[START Passage provided]

Braised chicken wings tasted deep-fried more than braised, but they were winning and addictive.
Near the entrance to the restaurant hangs a bulletin board with many post-it notes. A lot of people write their favorite dishes on a post-it note. Noticed that the chicken wings are named frequently as well as the jellyfish salad and sizzling chicken hotpot.
We would definitely go back. Service was attentive and courteous. CASH only. They do serve Tsing Tao and Budweiser. Sweet sliced oranges served for dessert.
Chin-Ma-Ya
123 Astronaut Ellison S Onizuka St, Weller Court 2f
Los Angeles, CA
(213) 625-3400
Cuisine:
Japanese
April 18, 2009
Bowl of Hot Spicy Steaming Love
Tan Tan Men is the Sichuan specialty here and it’s a big bowl of love. In this bowl is a rich flavorful and peanutty orange broth, ramen noodels, minced beef, a few spinach leaves. Simple comfort food, yet it brags seven spices. Tan Tan Men comes original spicy, medium or mild.
Many combo platters that offer ramen bowls with karagae fried chicken, mapo tofu, and/or gyoza. The gyoza are delicate balance of pork and cabbage, browned nicely on one side.
The fried chicken was tasty, but one piece was all fat and disappointing.
Service is wonderful. Waiters refilled our water often. You didn’t have to ask.
April 17, 2009
Is it Art or Is it Food?
Luckily it’s both art and food. Dishes are presented so beautifully though you stop to wonder if you should eat it. Believe me, you should.
The grilled miso chicken wings are to die for. The simmered pork with white peach, served in porcelain spoons, works better than the sea bass paired with white peach. The soup served in a Zen tea pot was a revelation both in service and taste. Very simple flavorful broth and a few mushrooms. The tomago was the second best I’ve had, not quite pound cake-like, but transcendent of egg. Sauteed shishito peppers, sea bass in lettuce cups, all tasty.
Love the balance of cooked and the raw, and the variety. Menu is a novella.
Prices are high, portions small, waitstaff friendly. Place is small, gets very crowded so make reservations.
Sushi Nishi-ya
1712 Victory Blvd
Glendale, CA
(818) 244-2933
Cuisine:
Sushi, Japanese, Asian
April 17, 2009
So Fresh It Melts On Your Tongue
If I had more money I would eat here more often. The sushi and sashimi is amazingly fresh. Owner chef and his wife very charming and gracious. Thrilled to have fresh sushi and sashimi on this side of town, away from Sushi Row.
Only wish the owner chef would innovate and add some variety, including simple cooked foods, to his repertoire.
The salmon arrives with a film of seaweed over it that he made himself. The jellyfish is crunchy and sublime. Uni and hamachi, like butter. The Maryland blue crab hand roll divine, you’ll want two and why not, you have two hands. The nori is always noticeably fresh.

[END Passage provided]
[START Dataset section]

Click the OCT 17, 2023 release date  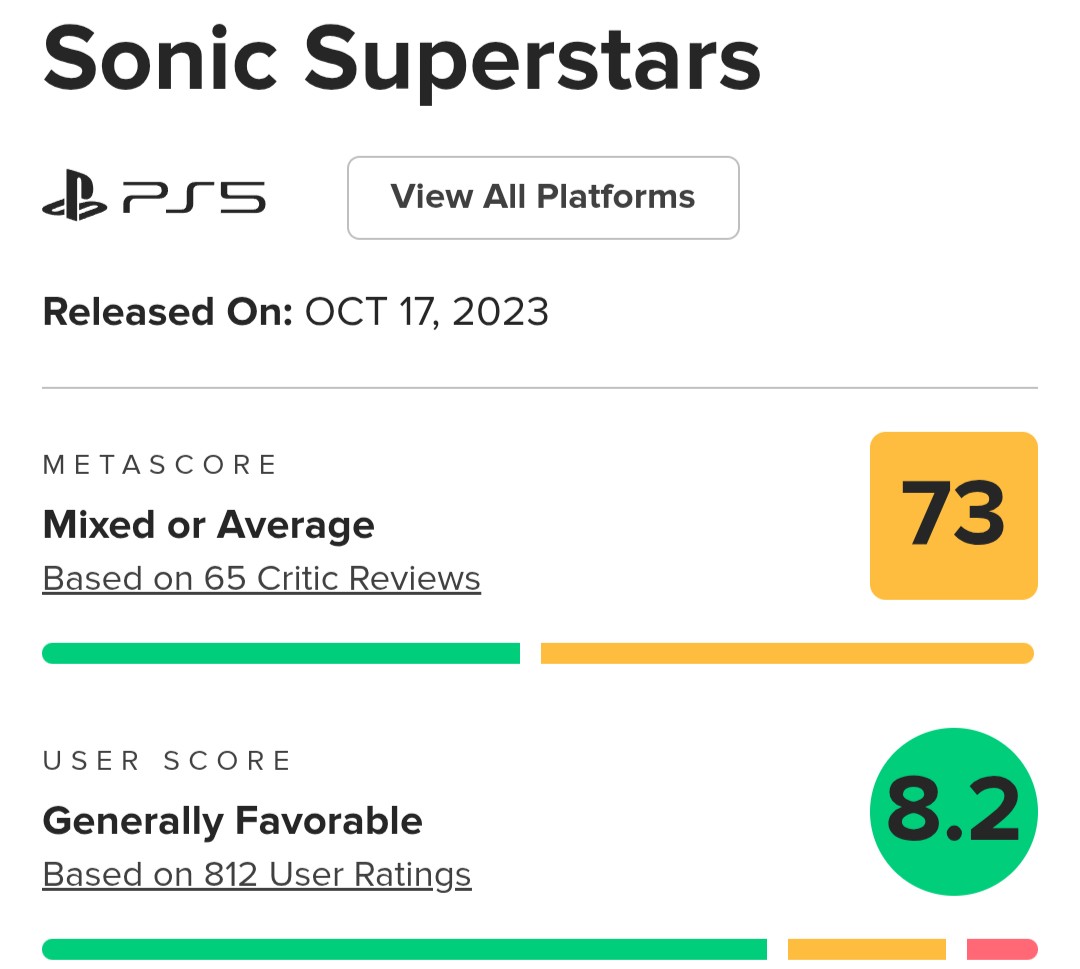click(427, 312)
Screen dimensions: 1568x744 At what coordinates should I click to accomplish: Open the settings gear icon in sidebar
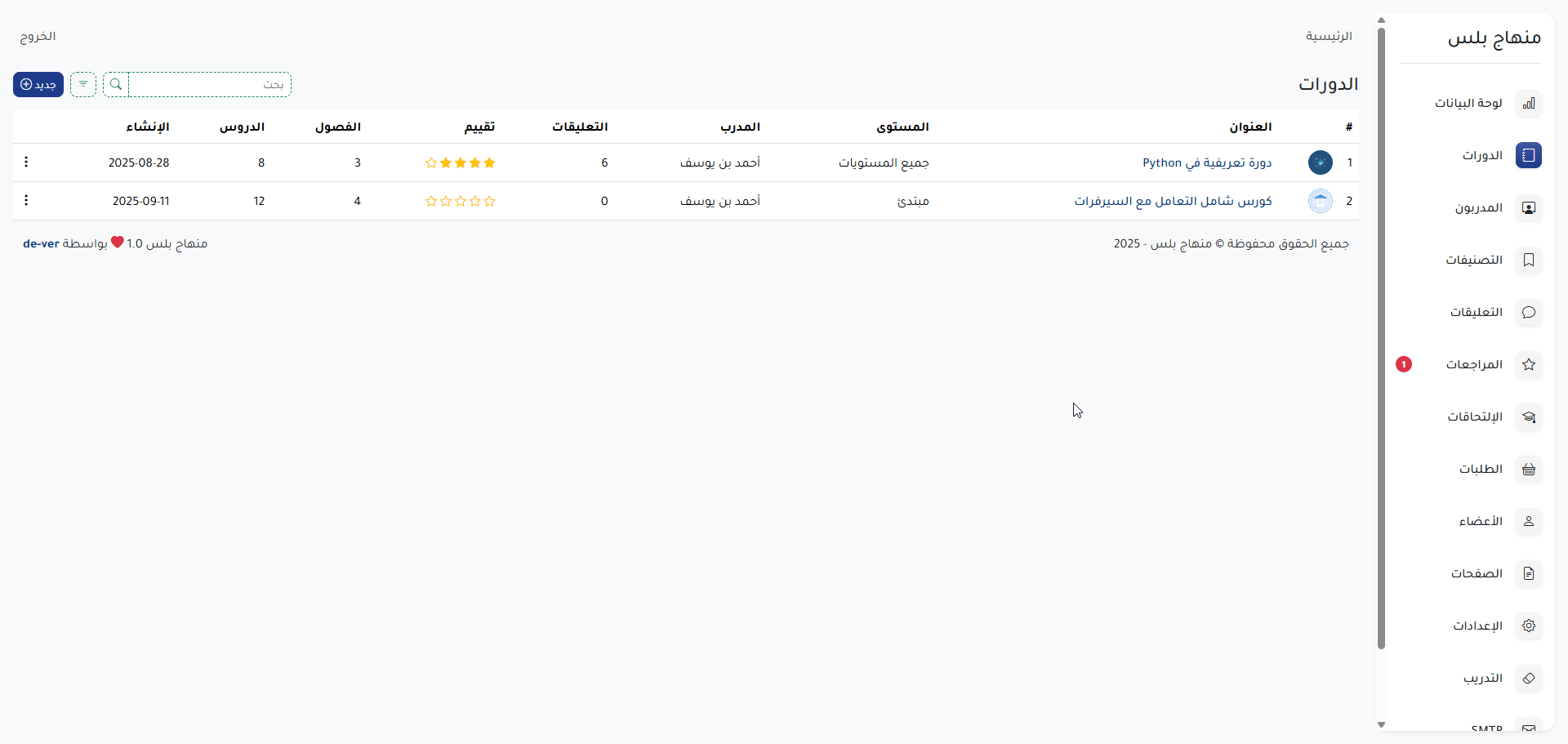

[END Dataset section]

— Goal of the exercise —
Resume the restaurant reviews after their last sentence and keep writing in the same voice. The material has no connection to the restaurant reviews.

— Output for this task —
One drawback is every time I go, he serves everything in the same order same way. The second is there are no cooked items — no edamame, no roasted gingko nuts — to help fill in the budget or hunger pangs. The bill adds up very fast.
Izakaya Haru Ulala
368 E 2nd St
Los Angeles, CA
(213) 620-0977
Cuisine:
Japanese, Tapas
April 17, 2009
Great Japanese Pub Food
Wonderful izakaya that is easy on the eyes, easy on the wallet. Long menu, one for food, one for drinks. Food is reasonably priced, pitchers of beer run $12, and the wait staff is hip cool.
Haru Ulala’s bar is shaped like a horseshoe. And you feel lucky when you sit at the bar and watch all the foods being grilled. Haru Ulala specializes in little plates and grilled foods. Top picks include grilled okra, short rib and daikon, kakuni pork belly, grilled shishito peppers, grilled enoki mushrooms, spinach gomae, roasted gingko nuts.
Always have a dry erase board listing many specials so there’s always something new to try.
Little Dom's
2128 Hillhurst Ave
Los Angeles, CA
(323) 669-8315
Cuisine:
Italian
April 17, 2009
Sparkling Neighborhood Gem
Top picks: wood-oven roasted egg, blueberry ricotta pancakes, grilled artichoke, weekend fruit foccacia, wood oven burger with tomato moutarde and burrata, Italian wedding soup, pappardelle with Italian sausage.
Monday night specials, 3 course meal for 15$ with bottle of house wine $10. A delight if you don’t mind lots of noise and long waits because the secret’s been long out.
On wkends, you can get a bottle of Proseco to accompany brunch/lunch for $10. The fruit foccacia on weekends is a must eat, especially the way they pair fruit with herbs. Peach with rosemary/thyme my favorite.
Dishes I tried:
Italian Wedding Soup
Comfort in a bowl. Egg, chard, meatballs in a warm broth. Just make sure they serve it hot, not lukewarm.
Wood Oven Roasted Eggs
Tastes as good as it smells and served in that enticing cazuela.


justin
07/16/2009I love a good dumpling. Thanks for the review! Have you had fish dumplings before?